Sparse Binarization for Fast Keyword Spotting
Jonathan Svirsky, Uri Shaham, Ofir Lindenbaum
TL;DR
The paper tackles fast keyword spotting on resource-constrained edge devices by introducing SparkNet, a model that learns a sparse, binarized input representation and relies on a single linear classifier. The approach uses a lightweight 1D time-channel separable convolution backbone with Gaussian-relaxed binarization and a sparsity loss to focus on informative time-frequency regions, achieving high accuracy with a substantial reduction in multiply-accumulate operations. Empirical results on Google Speech Commands v1/v2 show competitive accuracy with much lower MACs and improved robustness to noise compared to state-of-the-art small models.
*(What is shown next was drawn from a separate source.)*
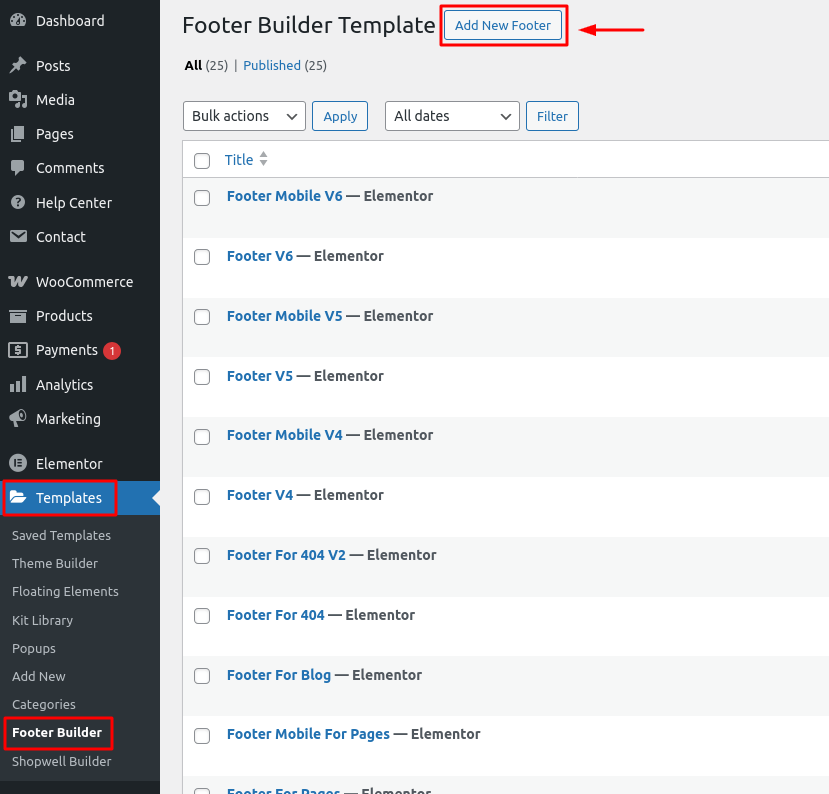This screenshot has width=829, height=794.
Task: Click the Comments speech bubble icon
Action: click(x=18, y=168)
Overall, SparkNet enables privacy-preserving, low-latency KWS on devices with limited power and memory, while providing insights via ablations and qualitative analysis into the learned binary gates.
Abstract
With the increasing prevalence of voice-activated devices and applications, keyword spotting (KWS) models enable users to interact with technology hands-free, enhancing convenience and accessibility in various contexts. Deploying KWS models on edge devices, such as smartphones and embedded systems, offers significant benefits for real-time applications, privacy, and bandwidth efficiency. However, these devices often possess limited computational power and memory. This necessitates optimizing neural network models for efficiency without significantly compromising their accuracy. To address these challenges, we propose a novel keyword-spotting model based on sparse input representation followed by a linear classifier. The model is four times faster than the previous state-of-the-art edge device-compatible model with better accuracy. We show that our method is also more robust in noisy environments while being fast. Our code is available at: https://github.com/jsvir/sparknet.